The numbers are based on usage of apps with Localytics analysis and marketing data installed on them. Localytics says that in total there are 500 million+ unique devices running that software.
That is enough of a lead, in the leading Android tablet market, to make Amazon’s Kindle Fire the world’s most popular Android tablet. But it’s a very regional victory for now, and would likely to come a surprise to Android users outside of the U.S.
The U.S. is Amazon’s first and main market for the Kindle Fire, with Amazon only starting to roll out the tablets to other markets towards the end of 2012 (first in the UK market), around a year after launching in the U.S.
That means that some 89% of Amazon’s tablets “live in America, with most of the rest in Great Britain,” writes Localytics’ Daniel Ruby. “After those two, no other country has even one percent of worldwide Kindle Fires.”
In the rest of the world, however, the Android tablet game is Samsung’s to lose. Ruby tells me that the Korean device maker’s Galaxy line accounts for 76% of all Android tablet usage across non-U.S. markets. Nexus 7 came in second at 15%, and Kindle Fire’s global share is just 9%.
Localytics notes that if Amazon manages to work out its international distribution, then “their U.S. success suggests they could quickly dominate the Android tablet market worldwide.”
Indeed, in the market where Amazon has been the longest, it has stolen a march on traditional competitors like Barnes & Noble, whose Android-based Nook has only 10% of the market in the U.S., and even less than Amazon outside of there.
The rise of the Kindle Fire speaks to another, persistent trend in the Android world: the presence and success of “official” Google versions of the platform and those that are not.
Because Fire is built on a “forked” version of Android, the Google Play app storefront doesn’t appear on it.
That means two things: first, Amazon gets more control to push its own advertising, and its own services on the devices over those of Google and others — something it is doing more by extending payment services and possibly adding in the ability to incorporate a voice API for voice recognition services.
Second, it means more legwork for developers and an imperative to create apps specifically for the Kindle Fire, if not with a view for global distribution today, then for the promise of it in the future.

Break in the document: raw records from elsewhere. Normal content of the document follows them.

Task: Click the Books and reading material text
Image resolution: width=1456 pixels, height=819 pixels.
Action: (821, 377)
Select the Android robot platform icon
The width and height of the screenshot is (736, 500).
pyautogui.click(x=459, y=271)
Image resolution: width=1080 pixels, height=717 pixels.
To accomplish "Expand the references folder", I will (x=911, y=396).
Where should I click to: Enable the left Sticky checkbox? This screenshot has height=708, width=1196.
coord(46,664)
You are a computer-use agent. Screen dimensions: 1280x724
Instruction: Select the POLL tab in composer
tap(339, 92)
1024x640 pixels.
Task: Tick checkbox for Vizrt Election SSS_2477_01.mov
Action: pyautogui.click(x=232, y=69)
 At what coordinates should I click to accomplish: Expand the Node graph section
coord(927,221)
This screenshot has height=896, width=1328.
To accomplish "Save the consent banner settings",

“Any Android developer with a focus on tablets should be distributing their apps in the Amazon App Store,” writes Ruby. “The degree to which Amazon has dominated their most serious geographical market should speak to the future potential, and since Google Play is unavailable on the Kindle Fire family, adding Amazon’s App Store as a distribution channel is important.”
Figures from ABI Research in November 2012 noted that in the last quarter, iPad devices accounted for 55% of sales, while Android tablets accounted for 44%.